▸ **Obiettivo A**
Trasforma in un elenco puntato il paragrafo del brano che comincia con "Splendida la storia di Abdul Jelani" e conserva i fatti principali.

------------------------------------

La curva "Gary Schull"
Autentici fuoriclasse sono stati negli anni settanta Bob Morse, trascinatore nei leggendari trionfi di Varese, lo “sceriffo” Chuck Jura, cannoniere implacabile dell’allora seconda squadra di Milano, il fumantino Jhon “Kociss” Fultz e l'impeccabile Terry Driscoll, icone della Virtus Bologna, e l’indimenticato “barone” della Fortitudo Gary Schull, scomparso prematuramente nel 2005, il cui numero 13 capeggia sopra la curva biancoblu del PalaDozza. 
Negli anni successivi c’è stato un boom degli americani “colored”: tanti sono stati gli afroamericani hanno fatto la storia delle rispettive squadre, rimanendo legati con la città anche dopo la fine della propria carriera. 
Willie Sojourner
Come non pesare al compianto Willie Sojourner, bandiera della Sebastiani Rieti scomparso nel 2005 in un incidente stradale, un mese dopo il suo ritorno nella città laziale, a cui è stato intitolato il palazzetto, unico cestista americano in Italia a ricevere tale onore. 
Splendida la storia di Abdul Jelani, idolo della Lazio Basket di fine anni settanta e poi a Livorno dopo una breve parentesi in NBA: finito in disgrazia dopo il ritorno in patria a fine carriera, è stato rintracciato dopo più di vent’anni dalla “sua” Lazio Basket per riportarlo nella capitale ad allenare i ragazzini, strappandolo ad una vita da senzatetto. 
Un altro fuoriclasse degli anni a cavallo tra i settanta e gli ottanta, Charlie Yelverton, campione d’Italia e d’Europa con Varese, una volta appese le scarpe al chiodo ha scelto di rimanere a vivere nel Bel Paese, sposando una ragazza italiana, tra gli allenamenti dei ragazzini e i concerti della sua band jazz in cui suona il sassofono, altra sua grande passione.

------------------------------------

▸ **Obiettivo B**
Nell'elenco, riscrivi le righe a partire da quella con "Click the matplotlib window icon in title bar" fino a quella con "click(x=936, y=26)", incluse. Sostituisci "GUI agent" con "GUI bot" e lascia invariato tutto il resto.

▸ **Voci per trovare parole ed elementi**

------------------------------------

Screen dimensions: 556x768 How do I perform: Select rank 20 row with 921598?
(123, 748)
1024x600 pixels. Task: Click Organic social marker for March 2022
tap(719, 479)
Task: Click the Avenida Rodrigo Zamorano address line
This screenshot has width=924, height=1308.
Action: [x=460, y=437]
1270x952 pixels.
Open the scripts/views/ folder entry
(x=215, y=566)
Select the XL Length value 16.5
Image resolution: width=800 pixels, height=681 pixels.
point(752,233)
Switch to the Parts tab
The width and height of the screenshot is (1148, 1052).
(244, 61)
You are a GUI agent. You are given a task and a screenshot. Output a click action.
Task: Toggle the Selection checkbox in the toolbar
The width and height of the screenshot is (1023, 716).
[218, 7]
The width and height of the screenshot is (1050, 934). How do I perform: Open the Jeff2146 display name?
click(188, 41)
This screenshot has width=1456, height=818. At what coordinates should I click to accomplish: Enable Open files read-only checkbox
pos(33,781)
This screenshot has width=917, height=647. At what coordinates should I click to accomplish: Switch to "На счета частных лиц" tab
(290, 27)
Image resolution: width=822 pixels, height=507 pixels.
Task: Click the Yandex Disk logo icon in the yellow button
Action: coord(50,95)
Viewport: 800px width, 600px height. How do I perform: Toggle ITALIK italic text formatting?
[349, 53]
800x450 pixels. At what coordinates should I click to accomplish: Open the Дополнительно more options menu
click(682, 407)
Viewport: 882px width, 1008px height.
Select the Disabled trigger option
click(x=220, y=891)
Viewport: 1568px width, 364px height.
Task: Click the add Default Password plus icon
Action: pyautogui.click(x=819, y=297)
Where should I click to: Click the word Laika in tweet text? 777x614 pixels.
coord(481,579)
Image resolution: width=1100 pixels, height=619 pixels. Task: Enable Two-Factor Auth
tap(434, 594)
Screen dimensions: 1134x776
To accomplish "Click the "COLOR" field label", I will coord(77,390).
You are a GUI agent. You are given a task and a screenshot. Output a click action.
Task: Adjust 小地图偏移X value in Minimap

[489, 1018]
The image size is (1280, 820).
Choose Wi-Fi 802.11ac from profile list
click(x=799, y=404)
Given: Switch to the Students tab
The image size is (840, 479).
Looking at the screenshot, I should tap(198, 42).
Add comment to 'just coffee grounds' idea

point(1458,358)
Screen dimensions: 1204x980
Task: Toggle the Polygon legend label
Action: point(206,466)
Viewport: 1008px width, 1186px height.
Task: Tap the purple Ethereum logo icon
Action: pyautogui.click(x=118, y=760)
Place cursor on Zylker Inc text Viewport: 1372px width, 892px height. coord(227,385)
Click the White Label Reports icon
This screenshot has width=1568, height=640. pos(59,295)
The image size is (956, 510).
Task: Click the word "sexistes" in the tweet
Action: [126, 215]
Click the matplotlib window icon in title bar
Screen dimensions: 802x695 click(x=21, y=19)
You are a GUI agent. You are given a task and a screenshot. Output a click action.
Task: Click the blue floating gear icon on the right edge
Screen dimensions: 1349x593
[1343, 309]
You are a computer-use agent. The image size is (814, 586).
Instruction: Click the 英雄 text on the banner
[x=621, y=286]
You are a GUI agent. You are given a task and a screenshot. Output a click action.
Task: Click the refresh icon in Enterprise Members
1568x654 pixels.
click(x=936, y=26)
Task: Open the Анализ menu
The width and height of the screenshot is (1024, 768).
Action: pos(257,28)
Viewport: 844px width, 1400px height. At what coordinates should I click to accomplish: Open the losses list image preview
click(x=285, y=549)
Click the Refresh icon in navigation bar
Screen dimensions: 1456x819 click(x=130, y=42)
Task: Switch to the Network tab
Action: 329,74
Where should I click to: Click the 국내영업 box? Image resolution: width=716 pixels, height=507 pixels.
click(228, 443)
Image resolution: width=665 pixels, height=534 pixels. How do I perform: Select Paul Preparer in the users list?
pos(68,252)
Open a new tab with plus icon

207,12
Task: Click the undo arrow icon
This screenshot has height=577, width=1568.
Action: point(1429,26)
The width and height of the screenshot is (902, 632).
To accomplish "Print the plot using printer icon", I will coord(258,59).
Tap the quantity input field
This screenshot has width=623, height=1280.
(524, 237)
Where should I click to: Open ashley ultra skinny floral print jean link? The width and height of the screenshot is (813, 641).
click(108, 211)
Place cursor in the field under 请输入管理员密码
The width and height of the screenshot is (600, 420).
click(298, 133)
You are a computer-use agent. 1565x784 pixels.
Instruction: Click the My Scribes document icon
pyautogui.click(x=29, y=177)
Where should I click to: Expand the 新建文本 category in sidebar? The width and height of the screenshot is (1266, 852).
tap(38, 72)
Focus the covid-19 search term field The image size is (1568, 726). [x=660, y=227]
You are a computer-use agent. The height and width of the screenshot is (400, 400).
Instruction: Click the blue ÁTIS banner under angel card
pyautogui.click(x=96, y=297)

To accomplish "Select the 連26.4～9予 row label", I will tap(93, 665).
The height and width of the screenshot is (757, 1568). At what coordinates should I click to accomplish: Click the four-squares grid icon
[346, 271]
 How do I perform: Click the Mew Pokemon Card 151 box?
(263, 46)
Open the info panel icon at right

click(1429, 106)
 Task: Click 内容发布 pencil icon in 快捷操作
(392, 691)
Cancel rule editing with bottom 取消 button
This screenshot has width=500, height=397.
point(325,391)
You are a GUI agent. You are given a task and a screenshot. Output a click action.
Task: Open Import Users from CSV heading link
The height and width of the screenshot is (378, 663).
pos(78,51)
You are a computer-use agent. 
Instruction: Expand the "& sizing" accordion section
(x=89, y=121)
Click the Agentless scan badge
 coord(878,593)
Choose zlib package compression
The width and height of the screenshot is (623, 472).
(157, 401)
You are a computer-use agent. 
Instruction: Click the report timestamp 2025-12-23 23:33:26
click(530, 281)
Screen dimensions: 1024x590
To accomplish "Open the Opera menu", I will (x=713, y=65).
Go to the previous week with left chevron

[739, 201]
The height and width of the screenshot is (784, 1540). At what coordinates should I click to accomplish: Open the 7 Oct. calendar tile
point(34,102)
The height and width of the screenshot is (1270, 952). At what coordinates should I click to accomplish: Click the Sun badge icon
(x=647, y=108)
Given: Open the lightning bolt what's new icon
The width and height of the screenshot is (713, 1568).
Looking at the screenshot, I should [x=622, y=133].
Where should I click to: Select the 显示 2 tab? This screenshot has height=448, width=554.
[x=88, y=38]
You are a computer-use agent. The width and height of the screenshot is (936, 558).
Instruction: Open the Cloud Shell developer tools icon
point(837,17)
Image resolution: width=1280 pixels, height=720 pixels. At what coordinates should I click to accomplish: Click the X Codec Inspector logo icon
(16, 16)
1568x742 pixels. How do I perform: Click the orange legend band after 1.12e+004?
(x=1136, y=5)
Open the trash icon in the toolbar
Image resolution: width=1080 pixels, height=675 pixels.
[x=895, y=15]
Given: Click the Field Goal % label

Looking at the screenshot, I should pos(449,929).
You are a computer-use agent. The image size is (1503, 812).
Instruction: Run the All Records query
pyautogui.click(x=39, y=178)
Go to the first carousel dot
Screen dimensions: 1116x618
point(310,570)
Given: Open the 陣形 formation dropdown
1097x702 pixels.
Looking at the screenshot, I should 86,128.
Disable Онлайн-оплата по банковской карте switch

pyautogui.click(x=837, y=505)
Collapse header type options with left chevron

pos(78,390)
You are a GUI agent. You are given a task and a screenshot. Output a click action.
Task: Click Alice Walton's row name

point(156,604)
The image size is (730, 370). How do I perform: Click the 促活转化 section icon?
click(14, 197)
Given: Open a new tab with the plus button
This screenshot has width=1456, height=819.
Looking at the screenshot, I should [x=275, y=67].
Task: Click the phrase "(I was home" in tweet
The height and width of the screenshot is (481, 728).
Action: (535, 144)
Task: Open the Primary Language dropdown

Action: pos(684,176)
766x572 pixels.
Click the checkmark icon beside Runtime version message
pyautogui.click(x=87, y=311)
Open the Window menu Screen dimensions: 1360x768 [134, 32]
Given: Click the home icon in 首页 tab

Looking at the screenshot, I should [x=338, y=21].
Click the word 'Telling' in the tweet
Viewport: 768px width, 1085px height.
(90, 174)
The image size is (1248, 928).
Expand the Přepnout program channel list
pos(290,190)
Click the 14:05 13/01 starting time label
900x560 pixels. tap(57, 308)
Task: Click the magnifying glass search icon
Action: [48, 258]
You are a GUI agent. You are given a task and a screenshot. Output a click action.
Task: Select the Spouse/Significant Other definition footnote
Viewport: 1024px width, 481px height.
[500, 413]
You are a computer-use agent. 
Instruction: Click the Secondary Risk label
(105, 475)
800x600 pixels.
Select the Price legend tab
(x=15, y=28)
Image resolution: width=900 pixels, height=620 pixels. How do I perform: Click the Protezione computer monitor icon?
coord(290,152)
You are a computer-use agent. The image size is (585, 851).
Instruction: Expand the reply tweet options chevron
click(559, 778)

------------------------------------

▸ **Risposta completa A**
- Abdul Jelani fu idolo della Lazio Basket alla fine degli anni settanta.
- Dopo una breve parentesi in NBA giocò a Livorno.
- Finita la carriera tornò in patria e cadde in disgrazia.
- Più di vent'anni dopo la Lazio Basket lo rintracciò e lo riportò nella capitale ad allenare i ragazzini, togliendolo da una vita da senzatetto.

▸ **Risposta completa B**
Click the matplotlib window icon in title bar
Screen dimensions: 802x695 click(x=21, y=19)
You are a GUI bot. You are given a task and a screenshot. Output a click action.
Task: Click the blue floating gear icon on the right edge
Screen dimensions: 1349x593
[1343, 309]
You are a computer-use agent. The image size is (814, 586).
Instruction: Click the 英雄 text on the banner
[x=621, y=286]
You are a GUI bot. You are given a task and a screenshot. Output a click action.
Task: Click the refresh icon in Enterprise Members
1568x654 pixels.
click(x=936, y=26)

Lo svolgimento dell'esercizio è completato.